I am the proud owner of a baby Coral Snow Corn Snake.

It's pink with white markings.
I've been reading up on their care and I wanted to clarify something.

I've read that as I would like to handle the snake I should take a few precautions when feeding. I should not handle the food and get the scent on my hands, and I should feed the snake in a separate tank.

I am confused about a few things though. The separate tank thing is so that the snake doesn't associate it's home with feeding? I also read that should not be taught to associate the opening of the tank and hands with feeding.
Well...If I open the tank to put the snake in a separate enclosure for feeding, wouldn't the snake then associate opening and handling with feeding?
If the snake has eaten in a separate take, how soon after can I put the snake back in it's home? Isn't it better just to feed it in it's main enclosure?
On 5 Jun 2006 18:17:09 -0700, "General Specific"
I've read that as I would like to handle the snake I should take a few precautions when feeding. I should not handle the food and get the scent on my hands, and I should feed the snake in a separate tank.

We have a corn and other kinds of snakes, and we feed every one of them in the aquariums in which they live. We put the mouse/rat in there with our hands. (we wash our hands afterwards, usually, but we don't usually have any reason to handle any snakes after they eat). I have also heard people say to feed them separately, but have never seen any need to. People have alot of weird ideas about different animals that don't make sense to me!
Marie
I am the proud owner of a baby Coral Snow Corn Snake. It's pink with white markings.

Congrats on the new snake.
I've been reading up on their care and I wanted to clarify something. I've read that as I would like ... to put the snake in a separate enclosure for feeding, wouldn't the snake then associate opening and handling with feeding?

Not necessarily. Presumably, if you want to handle the snake, you won't be handling him only to feed him. This particular point of feeding in a separate enclosure is to prevent the snake from going into "feeding mode" whenever his cage is opened, and possibly striking at you when you reach in.
Having said all of the above, I must admit that your original assertion is somewhat true, in my experience. My garter will, on occasion, come out of hiding and practically squirm INTO my hands when I open the cage - and he's usually pretty skittish about being handled, but he thinks that he's about to be transferred to another cage where lunch is waiting for him.
However, feeding in a separate enclosure has some practical advantages. I usually clean the "home" cage while he's in the feeding cage. Another important issue is what kind of substrate you're using in the home cage. If you're using any kind of loose material: wood chips, aspen shavings, etc. - anything small enough that may stick to the snake's food and possibly be ingested, then feeding in a separate enclosure is a must. Just ask anyone who has had to shell out big bucks for veterinarian fees because of impaction, or worse yet, lost there snake because of impaction and related complications.
If the snake has eaten in a separate take, how soon after can I put the snake back in it's home? Isn't it better just to feed it in it's main enclosure?

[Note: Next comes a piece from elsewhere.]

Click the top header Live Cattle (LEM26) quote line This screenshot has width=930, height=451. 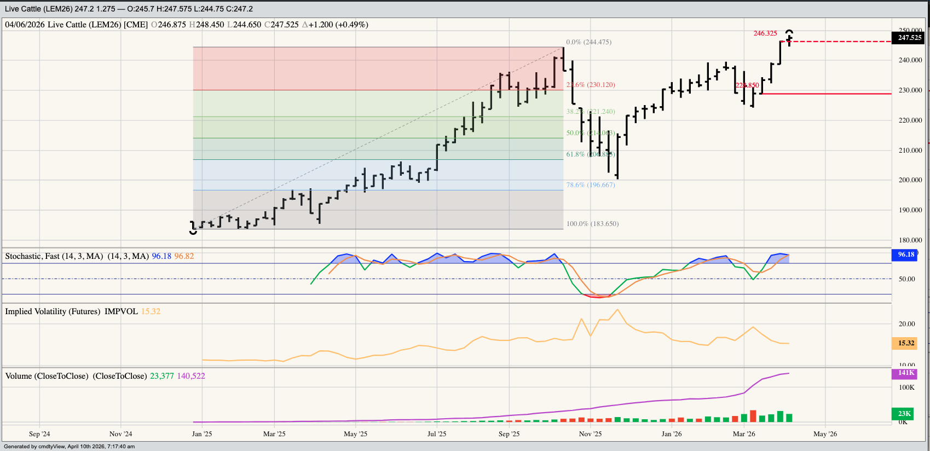(x=129, y=9)
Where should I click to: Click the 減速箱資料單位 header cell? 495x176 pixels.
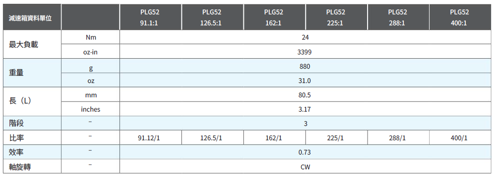click(x=32, y=17)
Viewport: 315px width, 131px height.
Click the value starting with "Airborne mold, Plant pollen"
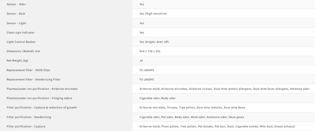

I used to put my garter back in his home cage a few minutes after eating, but he has a tendency to crap shortly afterwards, so recently I've been leaving him in the separate cage for an hour or so. I just got sick of having his newly cleaned cage soiled within a few minutes of returning him home, so I let him do his business in the feeding cage. This isn't an issue, just provide your snake with a hide, some water, and make sure the feeding cage is the proper temperature.

One more thing - the feeding cage doesn't have to be anything extravagant. Just get one of those Kritter Keeper type cages, that's what I use.
Joe
If the snake has eaten in a separate take, how soon after can I put the snake back in it's home? Isn't it better just to feed it in it's main enclosure?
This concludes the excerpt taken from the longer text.